Le Conseil constitutionnel, institution clé de la Ve République, connaît une activité sans précédent. En 2025, il a été saisi à 26 reprises pour contrôler des lois avant leur promulgation, ce qui représente une augmentation d’une dizaine de recours par rapport à la moyenne des quinze dernières années. La tendance se poursuit en 2026, avec déjà onze saisines enregistrées au premier semestre, un chiffre qui devrait encore croître avec l’examen de plusieurs textes sensibles.
Désormais, presque toutes les grandes lois sont soumises à l’examen des Sages, incluant des textes tels que la loi sur la fin de vie, la loi d’urgence agricole, la loi Ripost, et l’interdiction des réseaux sociaux pour les moins de 15 ans. Pour les groupes d’opposition, la saisine du Conseil constitutionnel est devenue un levier crucial pour tenter de cenr des dispositions qu’ils n’ont pas pu bloquer au Parlement.

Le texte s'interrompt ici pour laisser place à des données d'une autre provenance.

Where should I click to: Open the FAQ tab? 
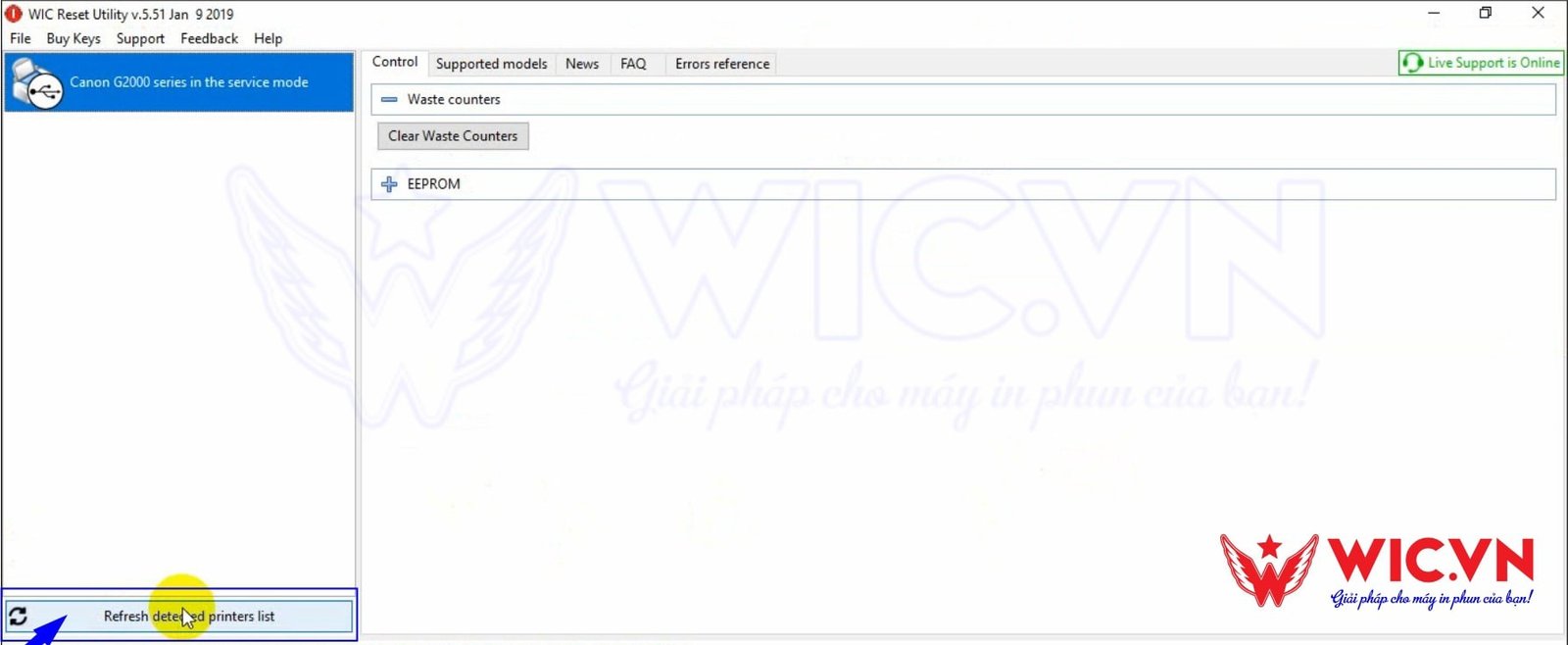[633, 64]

Cette pratique n’est pas seulement l’apanage des oppositions. Le Premier ministre, Sébastien Lecornu, a également décidé de saisir le Conseil constitutionnel à propos de la loi sur la fin de vie, demandant un contrôle de plusieurs dispositions sensibles telles que le délai de rétractation et la situation des majeurs protégés. Cette démarche, bien que rare, illustre le rôle croissant du Conseil comme garant de la sécurité juridique des réformes délicates.

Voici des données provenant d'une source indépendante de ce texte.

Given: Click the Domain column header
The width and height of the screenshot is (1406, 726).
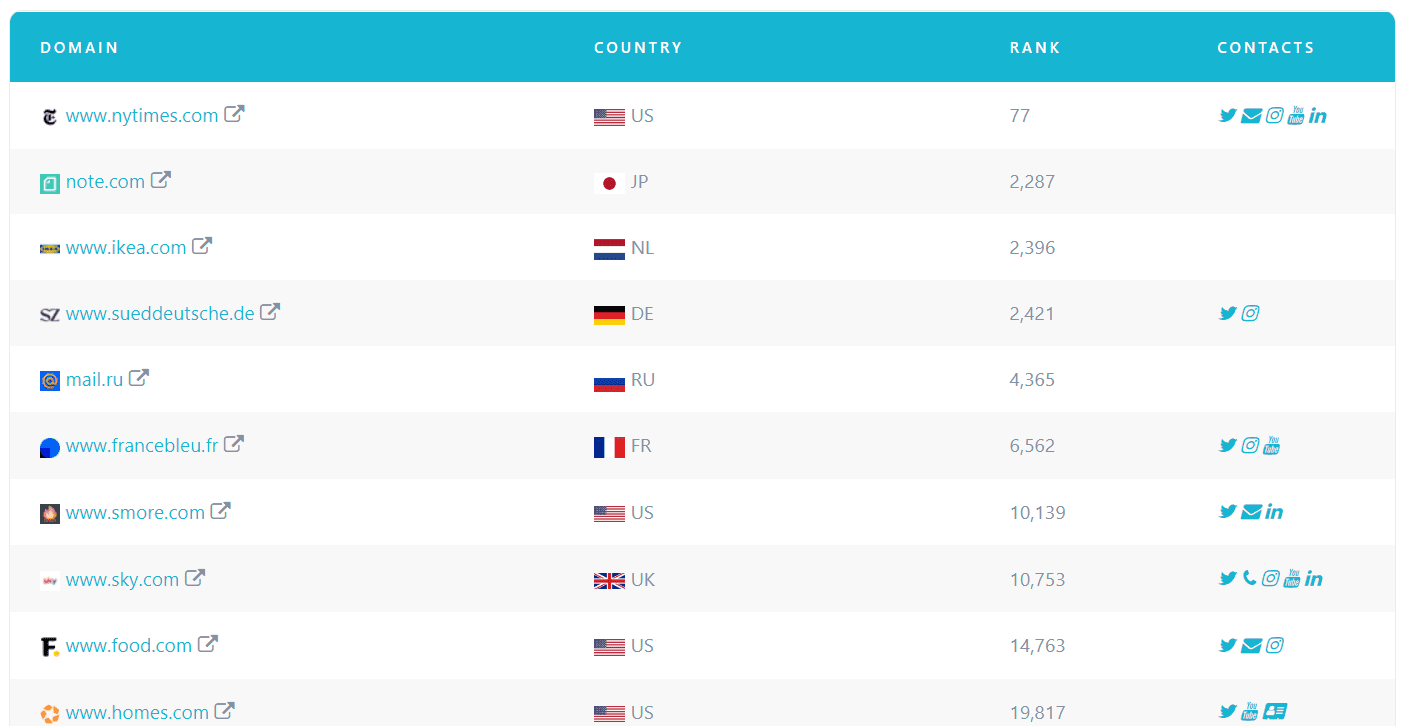Looking at the screenshot, I should point(79,47).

Pour le professeur de droit constitutionnel Émilien Quinart, cette recrudescence des recours n’est pas un phénomène anormal, mais résulte de la configuration politique actuelle à l’Assemblée nationale. Il souligne que l’effet de la majorité relative incite davantage de groupes à saisir le Conseil, cherchant à faire trancher des questions constitutionnelles qui ne se posaient pas auparavant.
Cette situation devrait se maintenir, avec des projets de référendum potentiels à l’horizon. Par ailleurs, le gouvernement utilise également le Conseil pour sécuriser juridiquement ses réformes, une pratique qui soulève des interrogations sur la séparation des pouvoirs.
Enfin, cette multiplication des recours alimente le débat sur le rôle du Conseil constitutionnel, souvent perçu comme une « troisième chambre » du Parlement. Cependant, Émilien Quinart insiste sur le fait que ce n’est pas le cas, mais plutôt un signe de la vitalité de la démocratie constitutionnelle.
En parallèle, les questions prioritaires de constitutionnalité (QPC), qui permettent aux citoyens de contester des lois déjà promulguées, ont enregistré 55 saisines en 2025, contre 42 en 2024, et 31 au premier semestre 2026, indiquant une certaine stabilité dans ce domaine.
Malgré les critiques sur sa légitimité, le Conseil constitutionnel demeure un acteur incontournable de la vie politique française, utilisé par diverses formations politiques pour contester des dispositions législatives.